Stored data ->
● ● ● ● ●

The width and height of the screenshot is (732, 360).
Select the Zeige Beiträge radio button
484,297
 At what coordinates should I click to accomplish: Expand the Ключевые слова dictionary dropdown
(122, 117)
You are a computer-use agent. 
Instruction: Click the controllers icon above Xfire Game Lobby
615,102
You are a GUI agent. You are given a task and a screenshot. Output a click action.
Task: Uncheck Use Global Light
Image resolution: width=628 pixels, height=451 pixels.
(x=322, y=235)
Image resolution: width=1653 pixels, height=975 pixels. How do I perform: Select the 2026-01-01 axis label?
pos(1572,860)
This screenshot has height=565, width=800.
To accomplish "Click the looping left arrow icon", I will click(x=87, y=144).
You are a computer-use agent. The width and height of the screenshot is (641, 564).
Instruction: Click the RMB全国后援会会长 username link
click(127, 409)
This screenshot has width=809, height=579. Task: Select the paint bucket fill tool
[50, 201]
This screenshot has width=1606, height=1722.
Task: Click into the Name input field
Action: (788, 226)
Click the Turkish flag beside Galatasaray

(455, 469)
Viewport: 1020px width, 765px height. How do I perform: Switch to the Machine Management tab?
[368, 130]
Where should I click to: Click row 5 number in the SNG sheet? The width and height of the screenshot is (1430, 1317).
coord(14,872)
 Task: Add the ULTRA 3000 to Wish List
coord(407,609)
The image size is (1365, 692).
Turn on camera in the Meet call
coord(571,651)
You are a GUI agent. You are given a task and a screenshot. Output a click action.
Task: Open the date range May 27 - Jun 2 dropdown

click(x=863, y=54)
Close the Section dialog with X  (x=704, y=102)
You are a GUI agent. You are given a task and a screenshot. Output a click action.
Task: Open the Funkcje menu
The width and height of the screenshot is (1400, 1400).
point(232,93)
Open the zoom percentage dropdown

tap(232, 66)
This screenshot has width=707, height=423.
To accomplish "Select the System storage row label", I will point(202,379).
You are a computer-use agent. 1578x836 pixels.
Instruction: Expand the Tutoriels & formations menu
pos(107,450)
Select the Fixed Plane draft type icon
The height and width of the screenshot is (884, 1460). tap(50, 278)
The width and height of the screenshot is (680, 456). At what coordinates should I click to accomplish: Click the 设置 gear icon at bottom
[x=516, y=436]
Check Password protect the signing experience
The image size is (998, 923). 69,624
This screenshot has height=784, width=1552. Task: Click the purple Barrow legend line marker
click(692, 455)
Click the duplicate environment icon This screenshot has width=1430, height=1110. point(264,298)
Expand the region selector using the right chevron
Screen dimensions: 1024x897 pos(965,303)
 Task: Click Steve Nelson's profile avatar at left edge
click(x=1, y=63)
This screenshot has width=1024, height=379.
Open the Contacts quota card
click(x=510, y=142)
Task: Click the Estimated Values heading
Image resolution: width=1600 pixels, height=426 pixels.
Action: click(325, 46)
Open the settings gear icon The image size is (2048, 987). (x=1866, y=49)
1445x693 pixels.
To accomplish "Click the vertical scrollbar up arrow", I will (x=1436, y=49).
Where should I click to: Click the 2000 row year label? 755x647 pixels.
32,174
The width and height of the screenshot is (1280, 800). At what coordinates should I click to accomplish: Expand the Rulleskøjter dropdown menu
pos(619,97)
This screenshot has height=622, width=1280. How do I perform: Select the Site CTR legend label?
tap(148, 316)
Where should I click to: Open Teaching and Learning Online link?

● ● ● ● ●

Your answer should be the lines above, from the line containing "Click the duplicate" up to and including the line containing "This screenshot has width=1024, height=379.", reproduced exactly and with nothing else.

Result for this exercise ->
Click the duplicate environment icon This screenshot has width=1430, height=1110. point(264,298)
Expand the region selector using the right chevron
Screen dimensions: 1024x897 pos(965,303)
 Task: Click Steve Nelson's profile avatar at left edge
click(x=1, y=63)
This screenshot has width=1024, height=379.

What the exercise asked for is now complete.